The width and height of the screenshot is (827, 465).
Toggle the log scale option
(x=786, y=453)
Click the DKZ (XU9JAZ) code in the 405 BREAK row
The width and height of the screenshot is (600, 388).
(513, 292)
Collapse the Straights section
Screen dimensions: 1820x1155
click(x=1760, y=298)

Description of the task
Transcribe each entry exactly.

Your response
The width and height of the screenshot is (827, 465).
Toggle the log scale option
(x=786, y=453)
Click the DKZ (XU9JAZ) code in the 405 BREAK row
The width and height of the screenshot is (600, 388).
(513, 292)
Collapse the Straights section
Screen dimensions: 1820x1155
click(x=1760, y=298)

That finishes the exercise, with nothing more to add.